Solr: Improving performance for Batch Indexing

A few months ago, I worked on improving performance of our 'full' indexer. I feel that the improvement was significant enough to share the story. Full indexer is Box's process to create the search index from scratch, reading all of our documents from an hbase table and inserting the documents in a Solr index.

We shard our indexed documents based on the id, and the same document id is also used as the key the in hbase table. Our Solr sharding formula is id % number_of_shards. A mapreduce job scans the hbase table, computes the destination shard of each file by the above sharding formula and inserts each document in the corresponding solr shard. Here is a schematic diagram of the initial model which has served us well for the past few years:

All mapreduce jobs talk to all shards, since data for each shard is distributed across all hbase regions. The job is a map only job, there is no reduce job. The hbase table scanning as well as the update requests are all being done in the mappers.

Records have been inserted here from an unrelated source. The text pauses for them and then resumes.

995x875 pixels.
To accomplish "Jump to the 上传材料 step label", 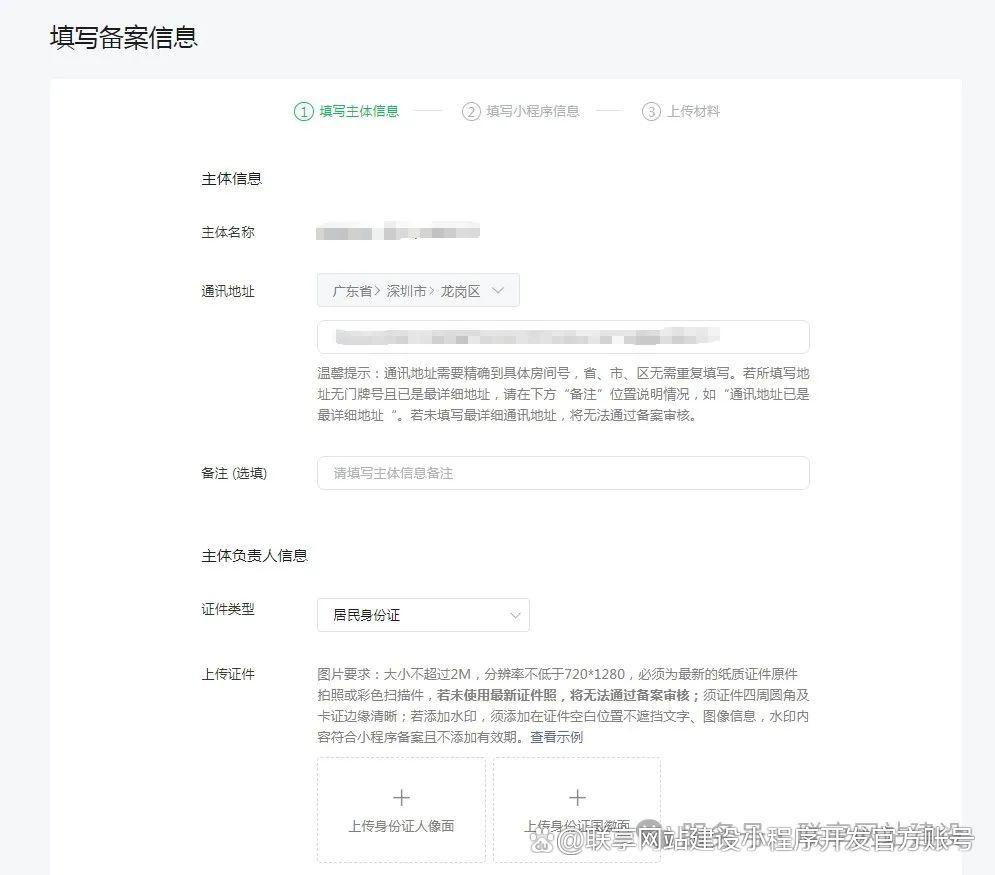I will (694, 112).
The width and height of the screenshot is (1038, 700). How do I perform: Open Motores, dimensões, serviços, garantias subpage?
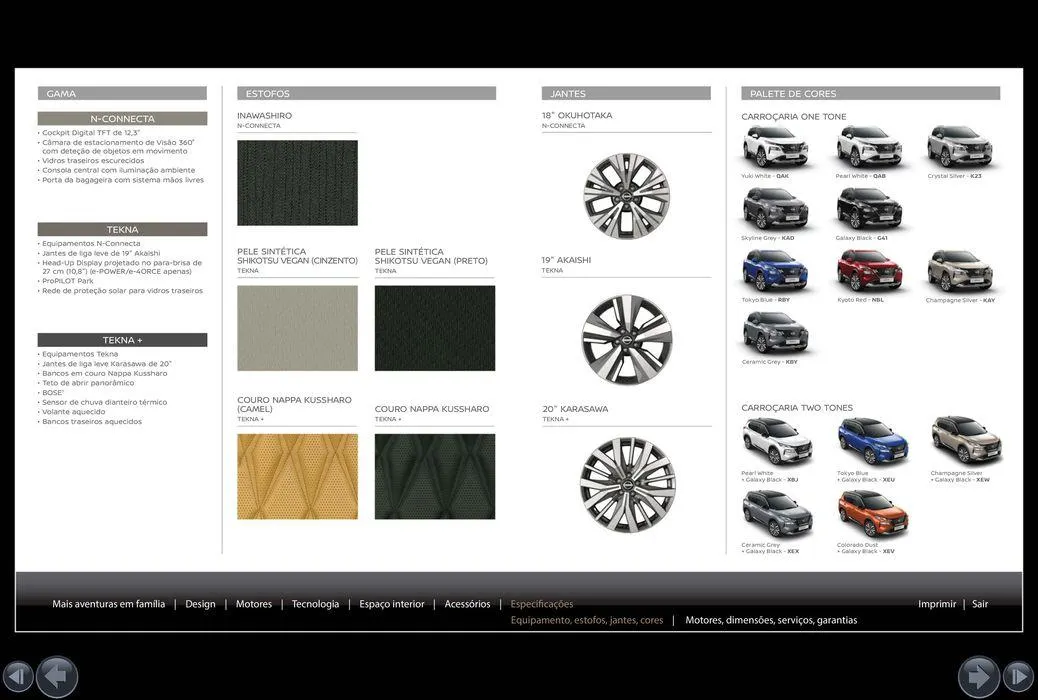[x=771, y=620]
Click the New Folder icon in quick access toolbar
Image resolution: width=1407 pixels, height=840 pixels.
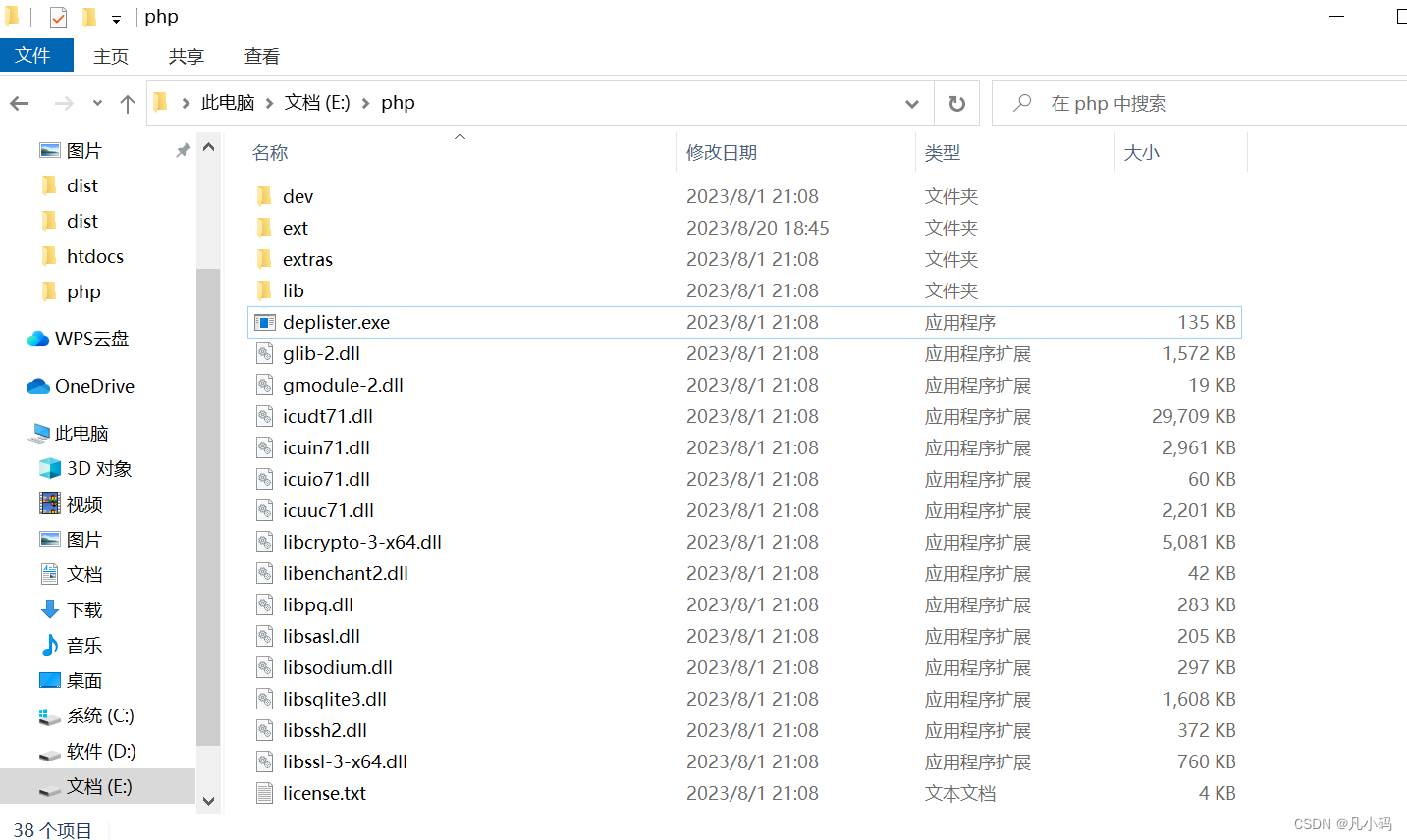(x=88, y=17)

Within each mapper, there is a shared queue of batched jobs; and a shared pool of http clients which take a job from the queue and send it to the respective shard. Each individual document is not directly inserted into the queue. Rather, documents which need to be indexed on the same shard are batched together before inserting in the queue (current default is 10). The queue is bounded and when it is full then the document producer has to wait before scanning more rows.

If all Solr shards continue to ingest documents at a uniform and consistent speed* then this system works at a stable speed. However, every now and then, Solr will flush in-memory structures to file and this I/O can cause some indexing operations to temporarily slow down. During this stage, the cluster does not serve queries so that is not a concern.

If the total number of shards is n, and the probability of intermittent slow indexing rate for a given shard is p, then:

P(at least one of n shards is slow) = P(exactly one shard is slow) + P (exactly two shards are slow) + ... + P (all n shards are slow)

P(at least one shard is slow) = 1 - P (no shard is slow)

P(at least 1 of n shards is slow) = 1 - (1-p)ⁿ

If we assume that for a given time interval p = 0.01, here is the chart for P(at least one shard in the cluster is slow):

This means that to have good indexing performance with more shards, we needed to isolate the bottlenecks of one shard from affecting the indexing of other shards. My first attempt was to increase the pool of workers such that if a few workers are stuck at one shard due to it being slow, then the rest of the workers can continue processing the queue. This helped but still there was a chance for all, or many, of the workers to be stuck when they pick jobs, which go to intermittently slow shard(s). In this situation, the document producer thread will not be creating new documents as the queue is full, and all the workers are not able to progress because they are waiting for their slow jobs to finish. In my second attempt, I created separate queues and workers for each shard (on each mapper), this ensured that if some shards are slow, then the rest of the shards don't have to sit idle as their workers will continue to read the jobs from their queues and send them for indexing. Eventually, the shards which were catching their breath will start indexing faster again, while some other shards may start responding slowly and so on. This drastically improved the total flow of the system.

This is the chart with 39 hosts with the older concurrency model. The job crashed after running for three days. Even before the crash its performance was inconsistent; Also average indexing speed of a shard was lower than what we used to see with fewer total shards.

This is the same job on the same set of hosts with new concurrency model, where it performed much better and more consistently:

The unit on the y axis is number of reads per second. It has more than doubled. Box has almost 50 Billion documents** and with the improvement the full-indexer is able to finish this indexing phase in less than two days.

However, this new model also has its drawbacks, for example:

This model does not have communication between workers which are targeting the same shard. So, when a shard is responding slowly, workers from other parallel running mappers continue to send it requests (and failing, and then retrying) even though one or more workers (in other mappers) have already identified that the shard is slow.
Since each mapper is allocating a fixed length queue for each shard, the design will not scale beyond a certain number of shard; because the memory requirements for the queues will exceed the heapsize of the mapper.

A more scalable model will involve a queue between the mappers and the Solr shards. And there should be shard-specific clients, which can possibly be run on the shard's host, which will read the shard's documents from the queue and send to Solr for indexing (either through the REST API or SolrJ).

* Hbase table scan and document producer is not our bottleneck hence I only mention Solr indexing performance here.

** This statistic is a few months old.